The Brazilian government seems to have completely missed this logic. According to the Education Ministry of Brazil, governments on the federal, state, and municipal levels spend an average of less than $3,000 reais (approximately $1,350 dollars) per elementary school student every year, versus nearly $18,000 reais (approximately $8,050 dollars) per college student every year. There is a stark discrepancy between investments for primary and higher education that ends up creating an educational gap for students of public institutions.

What usually happens is the best universities in Brazil are public and federally funded, so it would make sense that students from public high schools would be able to afford attending college. However, a great part of students in public universities come from private high schools instead, because they receive the level of education needed to ingress in the most competitive colleges.

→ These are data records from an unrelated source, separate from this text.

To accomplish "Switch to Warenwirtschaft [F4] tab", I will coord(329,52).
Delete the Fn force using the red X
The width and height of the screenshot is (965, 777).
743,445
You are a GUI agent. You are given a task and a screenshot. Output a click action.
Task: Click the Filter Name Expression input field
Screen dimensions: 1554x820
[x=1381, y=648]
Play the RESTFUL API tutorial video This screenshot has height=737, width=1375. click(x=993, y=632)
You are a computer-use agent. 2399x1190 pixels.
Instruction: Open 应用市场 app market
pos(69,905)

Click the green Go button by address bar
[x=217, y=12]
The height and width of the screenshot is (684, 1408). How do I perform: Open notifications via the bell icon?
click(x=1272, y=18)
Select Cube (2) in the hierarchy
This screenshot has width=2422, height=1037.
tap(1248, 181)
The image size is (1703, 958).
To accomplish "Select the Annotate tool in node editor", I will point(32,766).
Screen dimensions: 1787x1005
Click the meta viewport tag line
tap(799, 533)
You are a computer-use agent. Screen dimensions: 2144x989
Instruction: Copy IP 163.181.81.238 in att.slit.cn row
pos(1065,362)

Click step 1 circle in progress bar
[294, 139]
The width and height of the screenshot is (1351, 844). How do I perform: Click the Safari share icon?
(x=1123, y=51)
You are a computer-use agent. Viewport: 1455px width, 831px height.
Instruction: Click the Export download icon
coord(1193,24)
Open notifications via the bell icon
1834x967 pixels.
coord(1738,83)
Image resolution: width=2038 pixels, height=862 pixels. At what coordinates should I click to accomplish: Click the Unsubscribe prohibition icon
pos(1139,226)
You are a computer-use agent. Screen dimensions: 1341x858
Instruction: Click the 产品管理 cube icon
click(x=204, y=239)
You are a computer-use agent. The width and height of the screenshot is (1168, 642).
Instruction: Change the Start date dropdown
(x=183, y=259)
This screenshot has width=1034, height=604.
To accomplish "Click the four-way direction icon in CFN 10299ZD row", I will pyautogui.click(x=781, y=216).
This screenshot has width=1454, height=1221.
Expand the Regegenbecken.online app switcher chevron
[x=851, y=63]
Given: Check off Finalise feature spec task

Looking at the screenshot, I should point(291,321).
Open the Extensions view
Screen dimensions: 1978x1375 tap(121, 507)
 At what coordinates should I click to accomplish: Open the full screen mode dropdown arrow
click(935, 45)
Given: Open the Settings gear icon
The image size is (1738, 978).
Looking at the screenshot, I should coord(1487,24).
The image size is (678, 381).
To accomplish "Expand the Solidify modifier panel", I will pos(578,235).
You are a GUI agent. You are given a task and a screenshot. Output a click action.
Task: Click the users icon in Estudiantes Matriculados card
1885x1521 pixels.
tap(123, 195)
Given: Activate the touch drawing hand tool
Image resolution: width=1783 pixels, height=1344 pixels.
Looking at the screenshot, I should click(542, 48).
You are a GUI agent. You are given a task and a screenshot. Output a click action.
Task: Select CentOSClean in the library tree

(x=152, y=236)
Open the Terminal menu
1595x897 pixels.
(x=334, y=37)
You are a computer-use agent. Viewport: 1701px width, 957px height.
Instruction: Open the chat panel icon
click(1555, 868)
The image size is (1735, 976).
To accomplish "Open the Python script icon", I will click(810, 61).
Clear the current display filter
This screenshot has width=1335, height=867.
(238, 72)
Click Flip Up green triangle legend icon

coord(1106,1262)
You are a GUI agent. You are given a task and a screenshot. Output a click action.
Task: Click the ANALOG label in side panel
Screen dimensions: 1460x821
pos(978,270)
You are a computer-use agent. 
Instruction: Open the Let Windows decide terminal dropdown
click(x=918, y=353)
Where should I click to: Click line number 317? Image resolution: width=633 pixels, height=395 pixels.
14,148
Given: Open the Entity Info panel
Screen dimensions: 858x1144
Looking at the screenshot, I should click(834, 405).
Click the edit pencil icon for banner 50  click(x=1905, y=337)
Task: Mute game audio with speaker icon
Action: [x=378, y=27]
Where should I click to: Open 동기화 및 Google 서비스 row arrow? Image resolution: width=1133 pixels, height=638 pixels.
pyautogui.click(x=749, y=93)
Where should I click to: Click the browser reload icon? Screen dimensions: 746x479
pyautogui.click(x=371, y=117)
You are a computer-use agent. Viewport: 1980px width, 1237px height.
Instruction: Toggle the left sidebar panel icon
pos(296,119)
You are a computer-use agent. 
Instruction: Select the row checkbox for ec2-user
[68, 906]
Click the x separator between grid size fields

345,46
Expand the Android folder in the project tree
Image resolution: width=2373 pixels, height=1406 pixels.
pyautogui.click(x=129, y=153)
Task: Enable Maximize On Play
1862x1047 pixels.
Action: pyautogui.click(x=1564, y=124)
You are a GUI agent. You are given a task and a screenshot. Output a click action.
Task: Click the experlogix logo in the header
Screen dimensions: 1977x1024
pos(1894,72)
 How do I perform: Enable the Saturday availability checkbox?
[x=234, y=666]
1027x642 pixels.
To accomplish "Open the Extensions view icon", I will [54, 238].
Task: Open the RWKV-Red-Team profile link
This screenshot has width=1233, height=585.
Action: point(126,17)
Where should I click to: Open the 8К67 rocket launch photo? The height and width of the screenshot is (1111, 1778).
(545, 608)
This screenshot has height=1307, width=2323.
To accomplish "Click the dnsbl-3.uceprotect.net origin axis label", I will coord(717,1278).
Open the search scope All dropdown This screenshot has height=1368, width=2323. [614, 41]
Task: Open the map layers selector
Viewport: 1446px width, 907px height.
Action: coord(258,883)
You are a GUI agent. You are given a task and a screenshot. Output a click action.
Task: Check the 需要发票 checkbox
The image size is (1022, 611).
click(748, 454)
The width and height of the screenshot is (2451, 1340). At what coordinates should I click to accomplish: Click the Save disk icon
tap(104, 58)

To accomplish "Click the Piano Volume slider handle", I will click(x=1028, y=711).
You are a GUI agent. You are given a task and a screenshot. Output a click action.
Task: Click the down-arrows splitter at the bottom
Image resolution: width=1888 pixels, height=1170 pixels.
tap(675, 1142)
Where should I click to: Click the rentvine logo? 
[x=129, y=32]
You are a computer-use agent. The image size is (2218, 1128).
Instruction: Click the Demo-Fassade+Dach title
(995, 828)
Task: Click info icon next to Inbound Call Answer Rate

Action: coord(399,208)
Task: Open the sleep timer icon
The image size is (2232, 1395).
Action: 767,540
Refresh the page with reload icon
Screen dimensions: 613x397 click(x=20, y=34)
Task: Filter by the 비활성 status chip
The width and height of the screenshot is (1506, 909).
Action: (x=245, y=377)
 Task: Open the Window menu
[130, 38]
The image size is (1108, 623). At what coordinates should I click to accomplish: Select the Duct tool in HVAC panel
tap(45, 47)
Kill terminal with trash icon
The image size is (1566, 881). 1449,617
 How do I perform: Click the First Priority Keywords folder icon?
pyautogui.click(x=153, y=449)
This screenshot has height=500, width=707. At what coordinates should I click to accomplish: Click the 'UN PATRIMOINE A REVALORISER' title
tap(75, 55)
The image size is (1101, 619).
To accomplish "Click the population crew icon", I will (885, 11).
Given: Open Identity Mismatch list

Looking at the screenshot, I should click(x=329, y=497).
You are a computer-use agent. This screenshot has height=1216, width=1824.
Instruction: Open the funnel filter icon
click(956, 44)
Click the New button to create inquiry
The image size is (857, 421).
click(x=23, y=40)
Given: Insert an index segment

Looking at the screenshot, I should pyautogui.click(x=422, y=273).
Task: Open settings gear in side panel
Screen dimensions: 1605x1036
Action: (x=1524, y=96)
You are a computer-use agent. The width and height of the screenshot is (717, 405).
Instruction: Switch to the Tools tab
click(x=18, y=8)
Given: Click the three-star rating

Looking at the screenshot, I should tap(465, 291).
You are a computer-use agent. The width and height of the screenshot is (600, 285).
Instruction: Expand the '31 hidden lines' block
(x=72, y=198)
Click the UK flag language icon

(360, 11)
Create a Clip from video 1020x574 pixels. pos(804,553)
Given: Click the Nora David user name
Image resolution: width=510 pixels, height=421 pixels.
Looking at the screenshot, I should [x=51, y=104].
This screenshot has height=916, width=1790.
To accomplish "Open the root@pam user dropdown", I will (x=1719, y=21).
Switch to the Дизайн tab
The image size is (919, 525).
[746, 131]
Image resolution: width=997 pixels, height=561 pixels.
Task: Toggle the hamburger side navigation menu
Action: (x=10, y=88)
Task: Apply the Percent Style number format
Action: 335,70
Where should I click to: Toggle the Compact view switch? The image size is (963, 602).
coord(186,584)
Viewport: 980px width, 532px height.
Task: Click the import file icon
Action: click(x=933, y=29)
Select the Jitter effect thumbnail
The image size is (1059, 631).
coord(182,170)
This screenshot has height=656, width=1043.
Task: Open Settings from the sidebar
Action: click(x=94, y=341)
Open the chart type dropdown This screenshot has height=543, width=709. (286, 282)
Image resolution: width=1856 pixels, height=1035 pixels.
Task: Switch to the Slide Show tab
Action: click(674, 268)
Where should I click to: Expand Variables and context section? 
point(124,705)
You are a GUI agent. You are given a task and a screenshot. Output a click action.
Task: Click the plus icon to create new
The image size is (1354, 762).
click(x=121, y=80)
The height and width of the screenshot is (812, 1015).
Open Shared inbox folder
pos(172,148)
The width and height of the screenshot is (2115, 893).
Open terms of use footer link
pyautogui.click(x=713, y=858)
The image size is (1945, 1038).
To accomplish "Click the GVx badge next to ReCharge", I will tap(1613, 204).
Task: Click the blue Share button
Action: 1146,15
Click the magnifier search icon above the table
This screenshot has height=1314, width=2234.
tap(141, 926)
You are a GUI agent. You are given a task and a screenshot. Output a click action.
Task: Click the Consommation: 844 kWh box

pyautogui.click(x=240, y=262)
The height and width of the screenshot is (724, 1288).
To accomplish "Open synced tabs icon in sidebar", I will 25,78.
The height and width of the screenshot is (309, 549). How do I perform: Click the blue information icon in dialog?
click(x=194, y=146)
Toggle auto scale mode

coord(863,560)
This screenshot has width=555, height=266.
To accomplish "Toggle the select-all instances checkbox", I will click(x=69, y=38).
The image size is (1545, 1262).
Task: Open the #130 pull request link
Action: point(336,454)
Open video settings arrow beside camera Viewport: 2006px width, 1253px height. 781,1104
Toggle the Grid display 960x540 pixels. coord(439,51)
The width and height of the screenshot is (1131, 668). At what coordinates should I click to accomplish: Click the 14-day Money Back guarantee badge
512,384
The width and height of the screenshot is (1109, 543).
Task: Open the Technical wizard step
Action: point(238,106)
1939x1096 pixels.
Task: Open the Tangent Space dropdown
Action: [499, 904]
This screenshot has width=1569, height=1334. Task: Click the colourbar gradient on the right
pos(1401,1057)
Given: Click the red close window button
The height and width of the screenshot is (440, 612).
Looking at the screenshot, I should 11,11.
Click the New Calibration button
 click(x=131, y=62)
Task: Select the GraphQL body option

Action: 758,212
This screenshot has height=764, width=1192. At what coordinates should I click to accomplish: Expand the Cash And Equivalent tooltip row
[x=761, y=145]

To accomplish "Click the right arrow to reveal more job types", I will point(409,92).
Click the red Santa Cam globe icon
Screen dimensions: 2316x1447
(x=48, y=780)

Meanwhile, students from public high schools struggle to get a spot at federal universities, and easier-to-get-in colleges are usually not the best options as they are private and financially out of reach.

The Brazilian government has tried to fix this problem many times, but always taking the wrong approach. In Portuguese, we call it “trying to hide the sun with a strainer.” The most recent “solution plan” was to create a new law that demands every public university must secure 50% of spots for students from public high schools. Instead of improving the quality of secondary public education, the government instead tries to loosen the requirements for college entrance to then create the impression that the system has improved because more public high school students are attending federal universities.

Brazil definitely needs to reverse its approach to public education funding, improving the quality of primary and secondary education institutions so that students have a fair chance at entering the best universities in the country. Although the shift in funding would probably hurt universities, it is nevertheless essential so that public institutions would provide education of quality to all and a fair chance at attending reputable colleges.

Privatizing colleges is a plausible solution, and not only would it allow the government to center its funding in primary and secondary education schools, but it would also free public universities from the limitations of always depending on government funding to run classes and research, as examples. Public universities may sound like a great idea, but is unfortunately too ambitious for a country that cannot even ensure every child’s literacy. The best way to improve education quality, then, is to work from the bottom up.